I'm kind of a new fisherman and my friend Dalton has only been real big into it for about a year.We heard that at Grove Lake people have been catching crappies like crazy so we figured we would give it a shot since they are some good eating. we found a little finger of water where it was about 20 yards wide and went about 150 yards into the forest. The water wasn't very clear and there were tree braches hanging right above the water so it looked like we would have some good luck. We casted right next to the tree branches and never got any luck. Then we tried the open water next to the cattails and moss and didn't get anything. We were using worms and little things that were about the size of a large minnow that were red and black. Is there something else we should use.


----------



## nodakoutdoors.com

I've caught almost every open water crappie of my life using:

1) Crappie minnows on slip bobbers (smallest minnows you can find work great)
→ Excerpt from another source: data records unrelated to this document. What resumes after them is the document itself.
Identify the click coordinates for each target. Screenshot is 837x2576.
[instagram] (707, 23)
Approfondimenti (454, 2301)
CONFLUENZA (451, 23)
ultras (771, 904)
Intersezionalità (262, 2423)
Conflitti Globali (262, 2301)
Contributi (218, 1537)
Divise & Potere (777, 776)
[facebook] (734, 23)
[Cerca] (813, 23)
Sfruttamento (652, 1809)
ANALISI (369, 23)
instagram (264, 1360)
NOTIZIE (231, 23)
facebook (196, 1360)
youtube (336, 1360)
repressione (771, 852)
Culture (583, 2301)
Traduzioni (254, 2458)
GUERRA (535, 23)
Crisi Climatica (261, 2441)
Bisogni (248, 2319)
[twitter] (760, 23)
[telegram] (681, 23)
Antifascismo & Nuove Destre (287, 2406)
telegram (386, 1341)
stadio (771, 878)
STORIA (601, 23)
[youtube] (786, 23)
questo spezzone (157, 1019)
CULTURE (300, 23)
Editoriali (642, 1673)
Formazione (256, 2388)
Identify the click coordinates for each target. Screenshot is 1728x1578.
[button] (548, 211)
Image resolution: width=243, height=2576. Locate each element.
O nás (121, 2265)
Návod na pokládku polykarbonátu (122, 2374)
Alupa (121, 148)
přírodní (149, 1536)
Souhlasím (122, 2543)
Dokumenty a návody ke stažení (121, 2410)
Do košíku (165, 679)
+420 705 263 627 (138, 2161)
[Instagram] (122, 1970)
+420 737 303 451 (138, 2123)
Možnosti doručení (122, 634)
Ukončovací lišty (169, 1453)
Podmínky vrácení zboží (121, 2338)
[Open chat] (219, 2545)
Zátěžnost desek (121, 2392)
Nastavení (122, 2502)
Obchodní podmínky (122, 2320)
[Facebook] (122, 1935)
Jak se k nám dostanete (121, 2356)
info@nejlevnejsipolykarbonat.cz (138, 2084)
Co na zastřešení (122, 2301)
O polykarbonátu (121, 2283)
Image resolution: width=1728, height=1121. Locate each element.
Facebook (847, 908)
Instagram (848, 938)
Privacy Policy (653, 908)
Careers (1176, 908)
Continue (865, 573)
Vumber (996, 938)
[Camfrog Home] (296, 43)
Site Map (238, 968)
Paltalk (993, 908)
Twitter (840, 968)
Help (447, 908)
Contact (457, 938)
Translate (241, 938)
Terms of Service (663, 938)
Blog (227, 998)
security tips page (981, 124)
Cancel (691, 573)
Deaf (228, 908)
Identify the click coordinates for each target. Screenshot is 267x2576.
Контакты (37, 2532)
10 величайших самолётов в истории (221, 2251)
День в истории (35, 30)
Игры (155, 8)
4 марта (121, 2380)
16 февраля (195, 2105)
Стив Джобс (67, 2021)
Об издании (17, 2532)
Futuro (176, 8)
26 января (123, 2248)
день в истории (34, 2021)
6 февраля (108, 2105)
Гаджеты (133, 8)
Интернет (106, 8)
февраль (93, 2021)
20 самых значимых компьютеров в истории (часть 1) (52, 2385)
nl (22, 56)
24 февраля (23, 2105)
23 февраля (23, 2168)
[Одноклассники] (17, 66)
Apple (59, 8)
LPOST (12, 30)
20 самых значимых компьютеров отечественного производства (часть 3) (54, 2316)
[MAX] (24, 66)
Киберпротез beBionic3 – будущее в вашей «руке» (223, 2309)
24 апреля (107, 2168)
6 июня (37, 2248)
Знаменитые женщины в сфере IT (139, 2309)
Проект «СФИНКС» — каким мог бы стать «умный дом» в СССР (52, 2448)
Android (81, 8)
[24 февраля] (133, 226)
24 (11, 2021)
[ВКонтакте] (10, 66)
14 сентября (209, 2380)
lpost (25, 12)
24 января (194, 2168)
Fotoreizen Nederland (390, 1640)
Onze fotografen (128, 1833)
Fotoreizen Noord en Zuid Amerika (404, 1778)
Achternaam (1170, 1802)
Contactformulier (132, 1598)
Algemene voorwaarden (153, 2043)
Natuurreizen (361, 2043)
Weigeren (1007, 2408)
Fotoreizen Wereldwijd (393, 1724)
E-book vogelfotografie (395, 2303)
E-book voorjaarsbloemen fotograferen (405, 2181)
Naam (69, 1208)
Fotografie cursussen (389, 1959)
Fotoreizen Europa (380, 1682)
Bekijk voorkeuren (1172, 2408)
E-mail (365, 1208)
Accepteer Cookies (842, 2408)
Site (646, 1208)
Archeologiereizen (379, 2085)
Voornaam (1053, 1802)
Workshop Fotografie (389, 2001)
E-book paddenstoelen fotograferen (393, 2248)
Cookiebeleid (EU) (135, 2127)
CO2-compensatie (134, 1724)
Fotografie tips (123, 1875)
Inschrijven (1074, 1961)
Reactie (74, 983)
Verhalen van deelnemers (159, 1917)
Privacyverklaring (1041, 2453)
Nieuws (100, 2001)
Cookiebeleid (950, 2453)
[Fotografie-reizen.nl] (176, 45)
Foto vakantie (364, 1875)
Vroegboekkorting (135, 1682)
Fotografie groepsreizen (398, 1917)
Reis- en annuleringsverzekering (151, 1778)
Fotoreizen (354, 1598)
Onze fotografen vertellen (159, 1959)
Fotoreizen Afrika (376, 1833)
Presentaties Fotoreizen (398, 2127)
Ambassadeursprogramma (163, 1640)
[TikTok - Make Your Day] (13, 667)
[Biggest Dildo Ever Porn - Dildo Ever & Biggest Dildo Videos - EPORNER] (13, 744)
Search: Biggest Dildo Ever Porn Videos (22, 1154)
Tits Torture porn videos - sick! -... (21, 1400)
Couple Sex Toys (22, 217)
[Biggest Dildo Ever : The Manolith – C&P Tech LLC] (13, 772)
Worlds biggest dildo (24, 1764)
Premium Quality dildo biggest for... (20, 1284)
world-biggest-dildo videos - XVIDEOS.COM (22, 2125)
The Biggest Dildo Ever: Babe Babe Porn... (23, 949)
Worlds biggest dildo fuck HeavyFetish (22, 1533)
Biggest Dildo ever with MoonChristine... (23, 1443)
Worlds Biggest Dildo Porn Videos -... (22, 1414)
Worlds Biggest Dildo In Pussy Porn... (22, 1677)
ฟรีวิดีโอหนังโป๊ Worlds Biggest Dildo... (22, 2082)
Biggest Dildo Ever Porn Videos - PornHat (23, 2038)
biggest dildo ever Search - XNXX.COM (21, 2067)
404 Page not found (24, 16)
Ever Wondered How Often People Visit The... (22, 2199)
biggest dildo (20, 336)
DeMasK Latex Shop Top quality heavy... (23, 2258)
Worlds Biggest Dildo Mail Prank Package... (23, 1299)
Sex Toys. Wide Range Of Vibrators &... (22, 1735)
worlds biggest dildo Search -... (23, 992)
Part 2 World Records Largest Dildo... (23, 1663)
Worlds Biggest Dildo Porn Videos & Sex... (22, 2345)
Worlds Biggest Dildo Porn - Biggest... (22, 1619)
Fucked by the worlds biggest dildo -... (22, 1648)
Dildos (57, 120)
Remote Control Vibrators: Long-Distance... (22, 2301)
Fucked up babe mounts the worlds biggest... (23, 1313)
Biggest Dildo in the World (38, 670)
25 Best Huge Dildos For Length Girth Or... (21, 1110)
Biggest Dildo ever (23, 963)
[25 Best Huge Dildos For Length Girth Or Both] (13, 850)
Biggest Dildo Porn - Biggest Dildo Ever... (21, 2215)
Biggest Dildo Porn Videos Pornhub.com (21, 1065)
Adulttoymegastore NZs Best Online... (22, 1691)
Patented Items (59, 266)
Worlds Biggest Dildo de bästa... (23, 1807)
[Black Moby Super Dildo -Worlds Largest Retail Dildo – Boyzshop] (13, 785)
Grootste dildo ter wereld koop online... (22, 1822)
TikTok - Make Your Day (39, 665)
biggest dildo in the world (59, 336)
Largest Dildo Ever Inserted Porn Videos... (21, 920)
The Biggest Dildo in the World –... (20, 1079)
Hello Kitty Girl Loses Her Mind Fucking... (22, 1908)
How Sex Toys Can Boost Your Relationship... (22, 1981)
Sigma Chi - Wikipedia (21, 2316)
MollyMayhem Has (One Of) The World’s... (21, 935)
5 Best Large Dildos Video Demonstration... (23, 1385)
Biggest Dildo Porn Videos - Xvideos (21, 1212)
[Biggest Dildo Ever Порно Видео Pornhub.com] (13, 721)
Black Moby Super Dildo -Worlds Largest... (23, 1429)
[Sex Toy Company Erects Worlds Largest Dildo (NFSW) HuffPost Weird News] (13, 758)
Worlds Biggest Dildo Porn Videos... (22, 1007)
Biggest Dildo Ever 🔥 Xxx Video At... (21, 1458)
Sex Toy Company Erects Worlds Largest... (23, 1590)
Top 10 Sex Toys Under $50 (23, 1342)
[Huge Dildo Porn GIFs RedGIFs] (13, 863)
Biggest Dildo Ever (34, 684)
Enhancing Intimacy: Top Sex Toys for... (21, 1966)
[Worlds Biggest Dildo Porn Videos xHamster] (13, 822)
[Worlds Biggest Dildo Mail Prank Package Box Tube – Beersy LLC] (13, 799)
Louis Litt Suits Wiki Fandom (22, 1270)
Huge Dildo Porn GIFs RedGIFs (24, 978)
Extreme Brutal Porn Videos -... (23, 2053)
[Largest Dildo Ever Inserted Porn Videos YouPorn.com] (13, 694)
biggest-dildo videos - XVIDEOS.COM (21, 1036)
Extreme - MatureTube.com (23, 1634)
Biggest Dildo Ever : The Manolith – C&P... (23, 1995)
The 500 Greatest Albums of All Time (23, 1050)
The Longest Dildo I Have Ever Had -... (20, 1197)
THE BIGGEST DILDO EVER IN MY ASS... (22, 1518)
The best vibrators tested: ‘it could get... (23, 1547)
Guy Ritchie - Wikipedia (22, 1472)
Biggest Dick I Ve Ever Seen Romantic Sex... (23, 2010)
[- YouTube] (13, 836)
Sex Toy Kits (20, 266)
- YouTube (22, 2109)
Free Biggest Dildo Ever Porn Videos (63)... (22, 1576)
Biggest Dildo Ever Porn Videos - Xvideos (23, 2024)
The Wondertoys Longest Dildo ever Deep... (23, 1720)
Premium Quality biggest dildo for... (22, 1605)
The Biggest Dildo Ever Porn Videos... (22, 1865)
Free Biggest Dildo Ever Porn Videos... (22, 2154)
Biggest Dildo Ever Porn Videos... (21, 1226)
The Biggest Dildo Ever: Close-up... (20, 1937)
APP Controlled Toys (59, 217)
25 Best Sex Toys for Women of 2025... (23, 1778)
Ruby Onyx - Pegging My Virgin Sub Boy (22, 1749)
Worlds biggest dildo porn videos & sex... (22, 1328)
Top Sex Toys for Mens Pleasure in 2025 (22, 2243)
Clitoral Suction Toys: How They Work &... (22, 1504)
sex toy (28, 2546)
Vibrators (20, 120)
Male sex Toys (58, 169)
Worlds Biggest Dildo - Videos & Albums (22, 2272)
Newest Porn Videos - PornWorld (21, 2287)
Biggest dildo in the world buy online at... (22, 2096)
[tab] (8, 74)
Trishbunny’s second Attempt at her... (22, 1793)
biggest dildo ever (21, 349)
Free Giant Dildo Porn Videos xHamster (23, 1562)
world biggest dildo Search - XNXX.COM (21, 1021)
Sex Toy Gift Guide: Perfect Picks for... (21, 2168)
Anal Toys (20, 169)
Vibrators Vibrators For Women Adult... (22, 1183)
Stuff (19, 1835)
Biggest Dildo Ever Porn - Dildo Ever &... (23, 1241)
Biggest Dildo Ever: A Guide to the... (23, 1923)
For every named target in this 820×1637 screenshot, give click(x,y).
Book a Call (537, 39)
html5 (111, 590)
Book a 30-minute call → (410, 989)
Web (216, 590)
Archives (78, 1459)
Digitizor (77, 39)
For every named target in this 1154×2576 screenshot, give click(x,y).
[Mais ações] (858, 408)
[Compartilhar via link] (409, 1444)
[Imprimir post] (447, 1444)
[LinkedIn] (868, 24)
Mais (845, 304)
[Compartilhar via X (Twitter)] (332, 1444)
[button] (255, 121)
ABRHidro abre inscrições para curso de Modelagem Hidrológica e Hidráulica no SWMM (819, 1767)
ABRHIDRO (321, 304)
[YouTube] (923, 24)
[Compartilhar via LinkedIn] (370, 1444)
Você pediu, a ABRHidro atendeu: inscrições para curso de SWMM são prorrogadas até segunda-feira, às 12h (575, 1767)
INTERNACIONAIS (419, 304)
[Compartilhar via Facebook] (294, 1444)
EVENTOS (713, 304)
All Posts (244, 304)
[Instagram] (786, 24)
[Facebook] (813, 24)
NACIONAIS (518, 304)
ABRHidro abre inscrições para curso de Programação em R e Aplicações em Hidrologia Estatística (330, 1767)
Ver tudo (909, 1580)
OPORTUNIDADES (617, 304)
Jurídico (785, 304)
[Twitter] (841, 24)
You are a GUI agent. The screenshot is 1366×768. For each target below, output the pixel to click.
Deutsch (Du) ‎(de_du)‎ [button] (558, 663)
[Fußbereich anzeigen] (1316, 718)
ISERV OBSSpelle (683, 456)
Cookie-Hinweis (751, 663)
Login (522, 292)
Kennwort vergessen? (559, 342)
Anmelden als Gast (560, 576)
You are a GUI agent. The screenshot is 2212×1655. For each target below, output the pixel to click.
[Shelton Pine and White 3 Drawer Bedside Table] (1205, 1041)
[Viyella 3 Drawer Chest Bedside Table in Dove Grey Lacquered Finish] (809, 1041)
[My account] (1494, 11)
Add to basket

2) Beetle spins (yellow is my favorite - no bait needed)


----------



## AlpineArcher24

1" tube jigs, beetle spins, small jigs with minnows


----------



## whitehorse

Chris Hustad said:


> I've caught almost every open water crappie of my life using:
> 
> 1) Crappie minnows on slip bobbers (smallest minnows you can find work great)
> 
> 2) Beetle spins (yellow is my favorite - no bait needed)


I would agree with number one, and the smaller minnows, but I would also add rooster tails. The darker colored ones... my ol man won't ever buy/use one, even though it out fishes him almost every time... my go-to lure... get the smaller ones on as well.. I can't wait till summer


----------